(Dataset entries)
+-------+

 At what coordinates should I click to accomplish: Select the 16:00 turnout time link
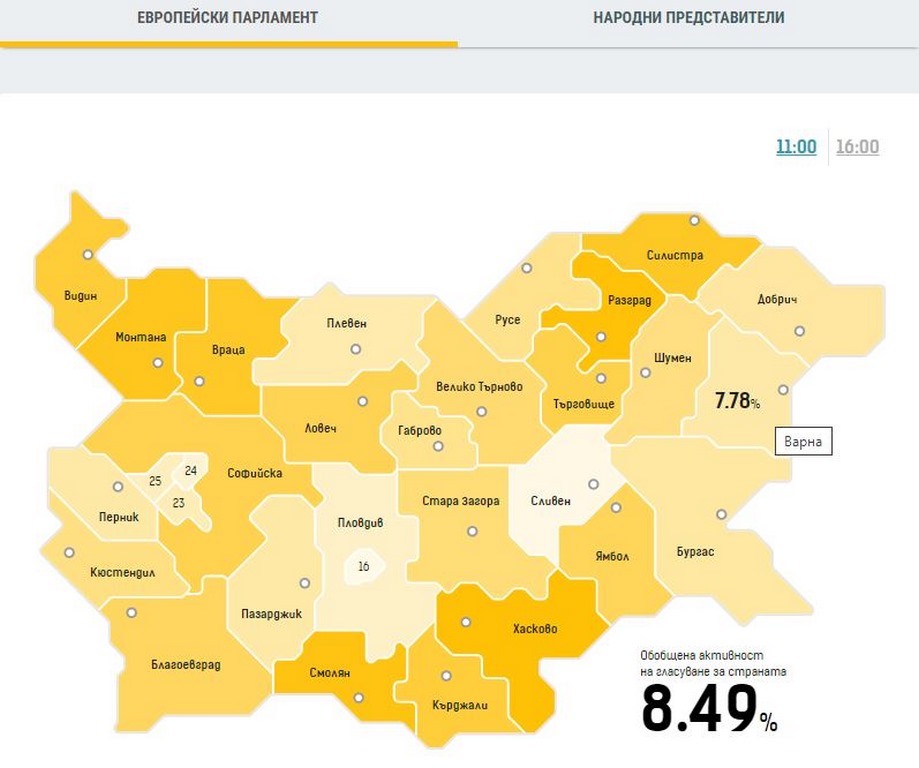click(x=857, y=147)
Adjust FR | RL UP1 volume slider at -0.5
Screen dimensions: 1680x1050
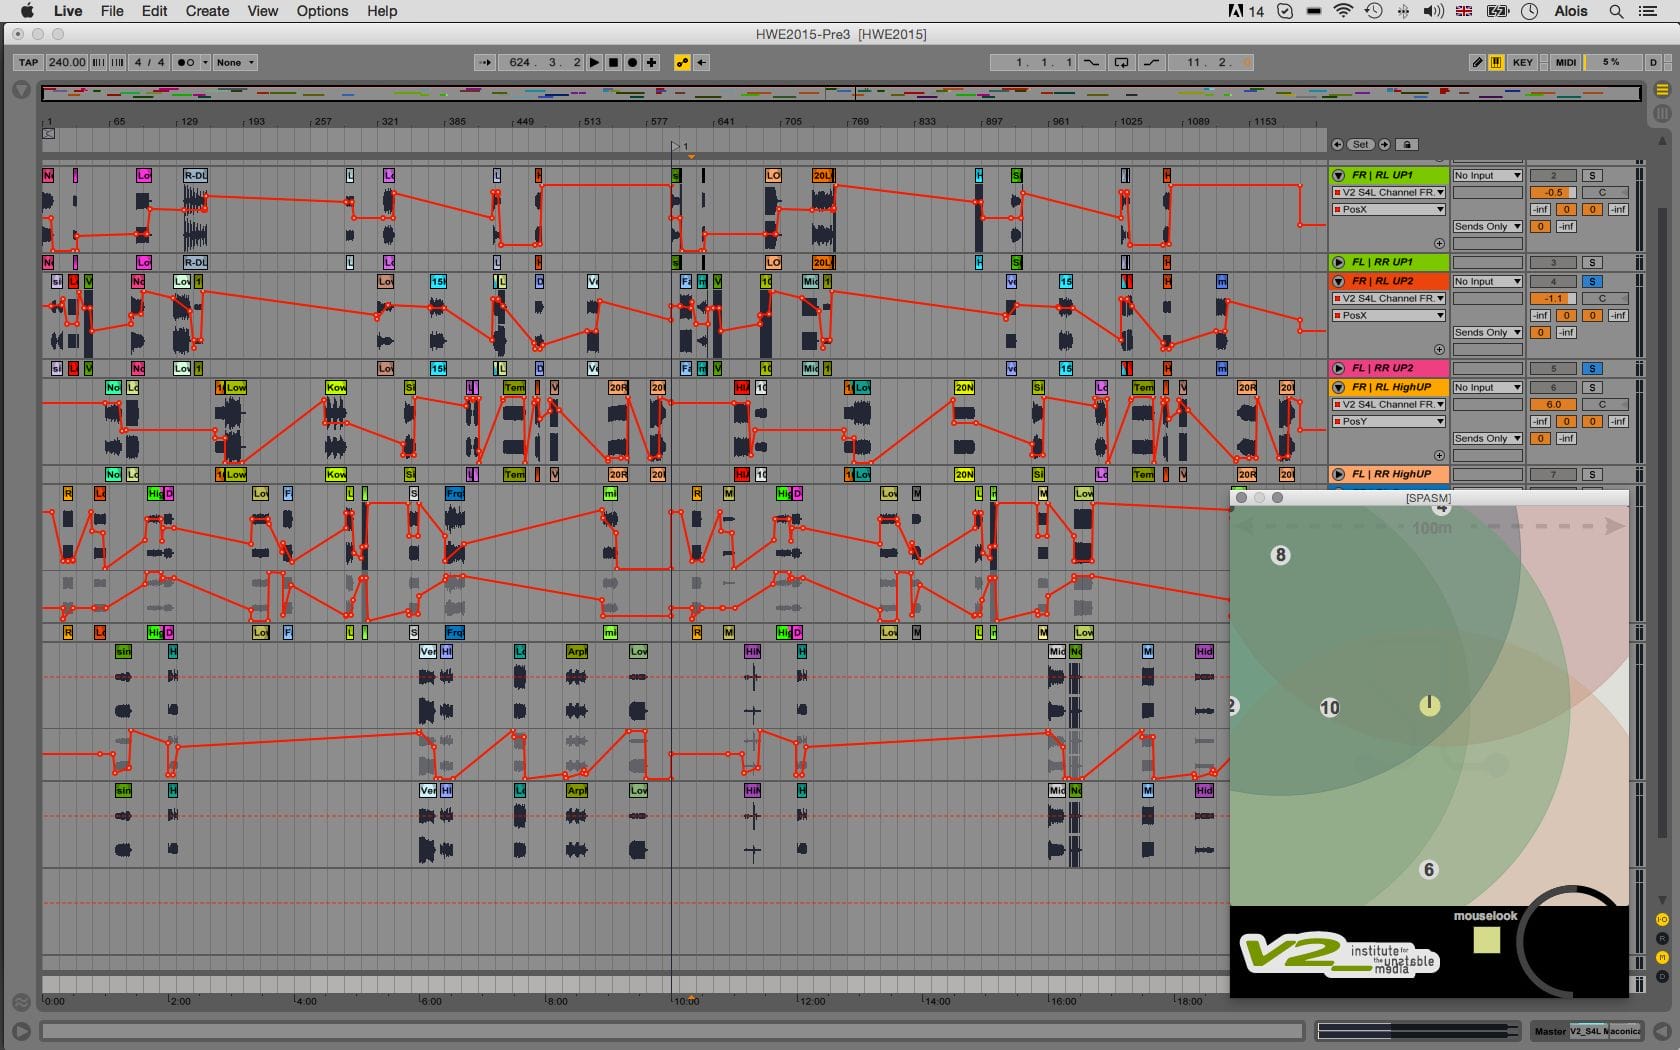[x=1552, y=193]
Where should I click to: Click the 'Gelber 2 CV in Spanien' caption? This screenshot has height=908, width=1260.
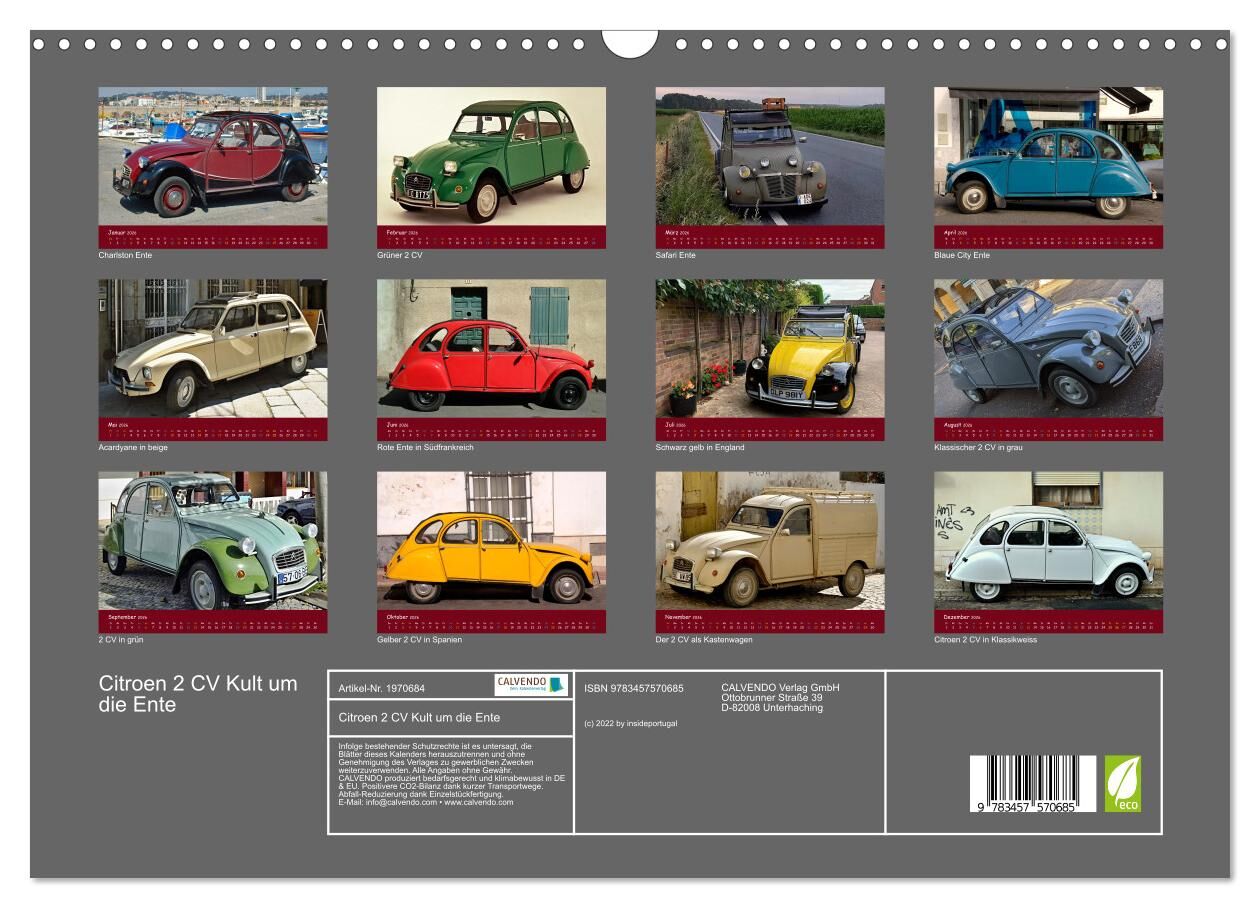coord(419,639)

+-------+

→ **What you have to do**
Starting at the line that contains "Adjust FR | RL UP1 volume slider at -0.5" and ending at the final line of the data, reproduce each line exactly. Pictures stay out of the copy.

→ **Response for this exercise**
Adjust FR | RL UP1 volume slider at -0.5
Screen dimensions: 1680x1050
[x=1552, y=193]
Where should I click to: Click the 'Gelber 2 CV in Spanien' caption? This screenshot has height=908, width=1260.
coord(419,639)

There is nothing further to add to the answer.